Vibrierende Weingläser
Für die Verlegung des Kraftwerks St. Anton in Bozen werden seit Dezember zwei rund einen Kilometer tiefe Stollen aus dem Hörtenberg gesprengt. Die Anwohner beklagen sich über Lärm und Druckwellen, die Betreibergesellschaft beschwichtigt.
von Thomas Vikoler
Wer in St. Anton bei Bozen wohnt, muss sich seit einigen Monaten auf neue Umweltbedingungen einstellen: Mit steter Regelmäßigkeit dringt ein wuchtiges Brummen aus dem Inneren des Hörtenbergs. Kurz darauf kommt es in den Wohnungen zu sonderbaren Luftbewegungen. Ein Wirt eines Gasthauses berichtet von vibrierenden Weingläsern, ein Hauseigentümern von zitternden Fensterscheiben.
Die Ursache dafür ist inzwischen allen Anwohnern bekannt: Seit Dezember laufen die Grabungs- und Sprengarbeiten für den Bau eines Kavernensees für das Kraftwerk St. Anton. Ein Riesenprojekt, in das die Eisackwerk GmbH, seit 2015 Inhaberin der 30-jährigen Konzession für das vormals von einer SEL-Tochtergesellschaft betriebenen Kraftwerks, rund 50 Millionen Euro investiert: 23 Millionen Euro kostet das unterirische Speicherbecken, 22 Millionen die Erneuerung der Maschinen. Das Projekt wird mit 23 Millionen Euro an Umweltgeldern finanziert.
Sechs Mal am Tag wird in den beiden Tunneln gesprengt: Die Sprengmeister der Firma Oberosler bohren Kanäle in den Fels, die mit Dynamit besetzt werden. Dann, in Intervallen von wenigen Sekunden, werden die Sprengsätze nacheinander gezündet.
Derzeit erfolgen die Sprengungen in einer Tiefe von 200 bzw. 300 Metern. In St. Anton sind die Detonationen jeweils zu hören.
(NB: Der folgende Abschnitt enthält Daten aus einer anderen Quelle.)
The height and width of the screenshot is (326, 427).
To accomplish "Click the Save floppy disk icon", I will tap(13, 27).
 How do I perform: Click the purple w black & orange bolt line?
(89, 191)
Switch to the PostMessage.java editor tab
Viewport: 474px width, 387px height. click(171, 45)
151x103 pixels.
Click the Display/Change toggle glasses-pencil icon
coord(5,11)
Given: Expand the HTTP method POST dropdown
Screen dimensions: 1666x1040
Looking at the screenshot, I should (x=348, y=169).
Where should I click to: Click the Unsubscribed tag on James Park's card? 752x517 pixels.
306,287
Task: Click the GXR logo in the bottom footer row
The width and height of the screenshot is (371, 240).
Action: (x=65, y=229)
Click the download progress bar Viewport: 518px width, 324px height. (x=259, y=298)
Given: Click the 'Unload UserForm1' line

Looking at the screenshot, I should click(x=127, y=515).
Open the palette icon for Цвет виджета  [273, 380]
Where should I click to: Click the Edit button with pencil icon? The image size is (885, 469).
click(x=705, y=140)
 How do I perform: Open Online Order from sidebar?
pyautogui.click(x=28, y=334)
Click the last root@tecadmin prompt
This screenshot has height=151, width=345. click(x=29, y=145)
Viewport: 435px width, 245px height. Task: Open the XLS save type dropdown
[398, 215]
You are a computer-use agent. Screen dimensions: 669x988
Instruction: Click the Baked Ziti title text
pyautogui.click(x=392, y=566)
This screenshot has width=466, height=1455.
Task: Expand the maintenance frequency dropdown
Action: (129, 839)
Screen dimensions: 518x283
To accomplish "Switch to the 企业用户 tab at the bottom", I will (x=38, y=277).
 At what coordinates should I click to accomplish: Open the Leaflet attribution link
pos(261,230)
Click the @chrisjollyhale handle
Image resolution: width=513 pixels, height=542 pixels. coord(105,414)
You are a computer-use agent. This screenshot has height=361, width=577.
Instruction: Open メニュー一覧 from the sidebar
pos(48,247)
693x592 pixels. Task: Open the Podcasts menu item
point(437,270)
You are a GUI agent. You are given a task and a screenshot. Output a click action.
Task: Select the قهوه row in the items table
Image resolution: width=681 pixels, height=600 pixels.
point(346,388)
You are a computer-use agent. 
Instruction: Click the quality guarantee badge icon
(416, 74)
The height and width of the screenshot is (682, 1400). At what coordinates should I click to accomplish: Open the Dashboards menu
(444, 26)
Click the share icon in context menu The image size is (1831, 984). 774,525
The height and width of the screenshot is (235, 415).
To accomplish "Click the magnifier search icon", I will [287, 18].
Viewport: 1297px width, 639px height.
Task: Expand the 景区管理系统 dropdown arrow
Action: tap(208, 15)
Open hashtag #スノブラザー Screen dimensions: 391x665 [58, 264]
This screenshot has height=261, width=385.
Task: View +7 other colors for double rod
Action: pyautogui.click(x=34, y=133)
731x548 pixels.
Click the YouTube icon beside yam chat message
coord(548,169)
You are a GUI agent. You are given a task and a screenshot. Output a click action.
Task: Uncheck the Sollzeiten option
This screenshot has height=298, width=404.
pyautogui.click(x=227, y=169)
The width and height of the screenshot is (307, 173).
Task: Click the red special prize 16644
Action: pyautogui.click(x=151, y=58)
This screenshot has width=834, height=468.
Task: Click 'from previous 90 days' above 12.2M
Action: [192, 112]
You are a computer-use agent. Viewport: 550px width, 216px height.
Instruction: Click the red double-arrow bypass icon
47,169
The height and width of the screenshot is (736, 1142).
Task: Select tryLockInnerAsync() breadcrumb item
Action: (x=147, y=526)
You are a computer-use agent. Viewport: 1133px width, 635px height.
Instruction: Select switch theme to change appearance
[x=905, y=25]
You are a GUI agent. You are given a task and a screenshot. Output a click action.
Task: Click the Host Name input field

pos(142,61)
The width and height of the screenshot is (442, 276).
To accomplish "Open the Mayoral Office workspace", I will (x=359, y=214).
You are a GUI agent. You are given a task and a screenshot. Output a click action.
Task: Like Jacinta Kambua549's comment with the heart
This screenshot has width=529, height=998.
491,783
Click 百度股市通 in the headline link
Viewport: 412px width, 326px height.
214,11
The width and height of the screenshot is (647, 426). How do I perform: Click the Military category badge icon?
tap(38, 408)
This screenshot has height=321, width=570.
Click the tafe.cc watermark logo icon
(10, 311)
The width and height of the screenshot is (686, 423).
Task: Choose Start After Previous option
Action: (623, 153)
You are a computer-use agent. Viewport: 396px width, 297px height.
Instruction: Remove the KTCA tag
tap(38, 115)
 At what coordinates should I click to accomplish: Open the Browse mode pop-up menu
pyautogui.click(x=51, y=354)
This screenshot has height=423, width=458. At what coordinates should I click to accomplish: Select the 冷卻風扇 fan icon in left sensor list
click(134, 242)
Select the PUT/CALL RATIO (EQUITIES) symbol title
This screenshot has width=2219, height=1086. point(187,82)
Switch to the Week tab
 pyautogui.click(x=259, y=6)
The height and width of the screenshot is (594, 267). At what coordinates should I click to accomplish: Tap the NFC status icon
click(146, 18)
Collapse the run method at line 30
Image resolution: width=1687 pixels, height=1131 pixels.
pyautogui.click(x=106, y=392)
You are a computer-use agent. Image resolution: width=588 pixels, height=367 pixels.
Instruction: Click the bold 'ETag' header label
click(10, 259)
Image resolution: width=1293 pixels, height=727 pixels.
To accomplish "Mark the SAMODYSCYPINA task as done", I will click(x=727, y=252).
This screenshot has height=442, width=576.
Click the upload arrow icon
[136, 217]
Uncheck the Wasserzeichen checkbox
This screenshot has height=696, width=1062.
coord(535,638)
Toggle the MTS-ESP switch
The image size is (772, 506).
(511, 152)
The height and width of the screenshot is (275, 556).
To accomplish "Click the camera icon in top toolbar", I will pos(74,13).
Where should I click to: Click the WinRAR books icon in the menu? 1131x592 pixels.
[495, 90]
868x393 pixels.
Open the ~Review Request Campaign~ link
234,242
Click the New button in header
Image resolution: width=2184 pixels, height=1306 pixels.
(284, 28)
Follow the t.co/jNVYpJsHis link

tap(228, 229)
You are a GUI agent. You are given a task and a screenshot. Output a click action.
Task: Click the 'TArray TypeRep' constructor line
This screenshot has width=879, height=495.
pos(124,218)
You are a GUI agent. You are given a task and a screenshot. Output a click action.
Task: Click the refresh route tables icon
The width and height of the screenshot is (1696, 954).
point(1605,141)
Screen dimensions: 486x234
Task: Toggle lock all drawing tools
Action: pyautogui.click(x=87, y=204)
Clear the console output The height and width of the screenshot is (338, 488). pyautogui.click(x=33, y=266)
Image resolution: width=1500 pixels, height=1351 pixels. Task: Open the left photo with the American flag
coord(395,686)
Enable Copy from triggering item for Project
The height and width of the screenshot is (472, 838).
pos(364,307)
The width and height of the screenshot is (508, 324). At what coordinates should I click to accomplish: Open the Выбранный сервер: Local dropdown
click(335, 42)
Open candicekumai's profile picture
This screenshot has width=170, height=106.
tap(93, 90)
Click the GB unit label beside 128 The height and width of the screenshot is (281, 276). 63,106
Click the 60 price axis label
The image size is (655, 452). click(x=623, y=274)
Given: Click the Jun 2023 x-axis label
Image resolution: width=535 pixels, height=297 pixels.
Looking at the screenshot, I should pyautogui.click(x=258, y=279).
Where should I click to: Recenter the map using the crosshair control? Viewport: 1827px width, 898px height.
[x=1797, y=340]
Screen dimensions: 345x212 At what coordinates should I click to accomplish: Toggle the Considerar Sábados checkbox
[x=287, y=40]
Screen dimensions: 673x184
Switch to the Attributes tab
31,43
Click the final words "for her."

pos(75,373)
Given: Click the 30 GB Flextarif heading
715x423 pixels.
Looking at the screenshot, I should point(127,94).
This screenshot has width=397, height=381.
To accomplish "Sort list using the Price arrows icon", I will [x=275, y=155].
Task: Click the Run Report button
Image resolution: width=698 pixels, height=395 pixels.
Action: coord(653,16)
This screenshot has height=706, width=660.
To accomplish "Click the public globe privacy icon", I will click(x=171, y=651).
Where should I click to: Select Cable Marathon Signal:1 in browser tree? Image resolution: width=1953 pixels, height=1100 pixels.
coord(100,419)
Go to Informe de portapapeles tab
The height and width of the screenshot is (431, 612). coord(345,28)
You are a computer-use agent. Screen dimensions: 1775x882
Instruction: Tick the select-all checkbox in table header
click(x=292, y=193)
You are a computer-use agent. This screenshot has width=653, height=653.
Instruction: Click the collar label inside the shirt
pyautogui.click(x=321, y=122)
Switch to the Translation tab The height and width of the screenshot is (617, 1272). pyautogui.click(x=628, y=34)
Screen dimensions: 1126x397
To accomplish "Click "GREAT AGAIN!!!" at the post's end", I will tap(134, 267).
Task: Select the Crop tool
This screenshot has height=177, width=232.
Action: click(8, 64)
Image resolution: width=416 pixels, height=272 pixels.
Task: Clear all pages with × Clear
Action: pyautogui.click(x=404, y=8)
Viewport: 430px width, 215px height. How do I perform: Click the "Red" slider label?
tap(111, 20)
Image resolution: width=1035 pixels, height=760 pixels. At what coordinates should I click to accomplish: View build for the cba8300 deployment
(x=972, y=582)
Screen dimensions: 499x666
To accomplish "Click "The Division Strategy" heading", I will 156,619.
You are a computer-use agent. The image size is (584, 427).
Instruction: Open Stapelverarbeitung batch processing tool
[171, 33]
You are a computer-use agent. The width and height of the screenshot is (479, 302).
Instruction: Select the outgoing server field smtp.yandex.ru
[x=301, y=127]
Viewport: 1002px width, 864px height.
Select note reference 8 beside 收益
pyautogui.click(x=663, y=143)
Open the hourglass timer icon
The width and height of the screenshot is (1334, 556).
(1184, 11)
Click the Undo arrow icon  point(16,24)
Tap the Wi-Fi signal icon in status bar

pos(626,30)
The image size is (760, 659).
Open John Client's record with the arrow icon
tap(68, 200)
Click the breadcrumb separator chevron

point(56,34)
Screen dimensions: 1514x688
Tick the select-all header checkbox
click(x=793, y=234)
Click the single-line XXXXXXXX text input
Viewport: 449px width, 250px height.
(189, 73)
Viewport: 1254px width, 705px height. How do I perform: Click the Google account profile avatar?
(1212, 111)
Was die Vibrationen in den Häusern aber auslöst, ist der Luftdruck, der durch die Explosionen entsteht und nach Außen gelangt.
„Wir bewegen uns damit vollends im gesetzlichen Rahmen“, versichert Hellmuth Frasnelli, neben Karl Pichler Inhaber der Betreibergesellschaft Eisackwerk.
Was die Anwohner ebenfalls stört, ist der frühe Beginn der Sprengungen bereits um 07.00 Uhr morgens. „Wir dürfen von 7.00 bis 22.00 Uhr sprengen, laut staatlichen Gesetz wäre sogar das Sprengen rund um die Uhr erlaubt“, entgegnet Frasnelli.
Auch was die Sicherheit der umliegenden Gebäude betrifft, so beschwichtigt man bei Eisackwerk ebenso: An allen Häusern seien Erdbeben-Messgeräte angebracht worden, die Ausschläge bewegten sich im Mikrobereich, betonten Frasnelli und Pichler.
Der Kavernensee soll bei Fertigstellung bis zu rund einen Kilometer weit in den Berg hineinreichen. Das bedeutet, dass die Sprengarbeiten mindestens bis Herbst 2018 dauern werden. Der Zugangsstollen, an dem derzeit gearbeitet wird, ist 6,5 mal 6,5 Meter groß. Der Kavernensee soll hingegen doppelt so breit und hoch sein. Viele tägliche Sprengladungen werden noch notwendig sein.
„Je tiefer wir in den Berg gelangen, desto weniger wird draußen zu hören sein“, verspricht Karl Pichler.
Gegen den Staub, der mit der Luft an den Eingang der beiden Tunnel in St. gelangt, hat man sich inzwischen gewappnet. Mit Schneekanonen, die den Staub durch Sprühregen binden sollen.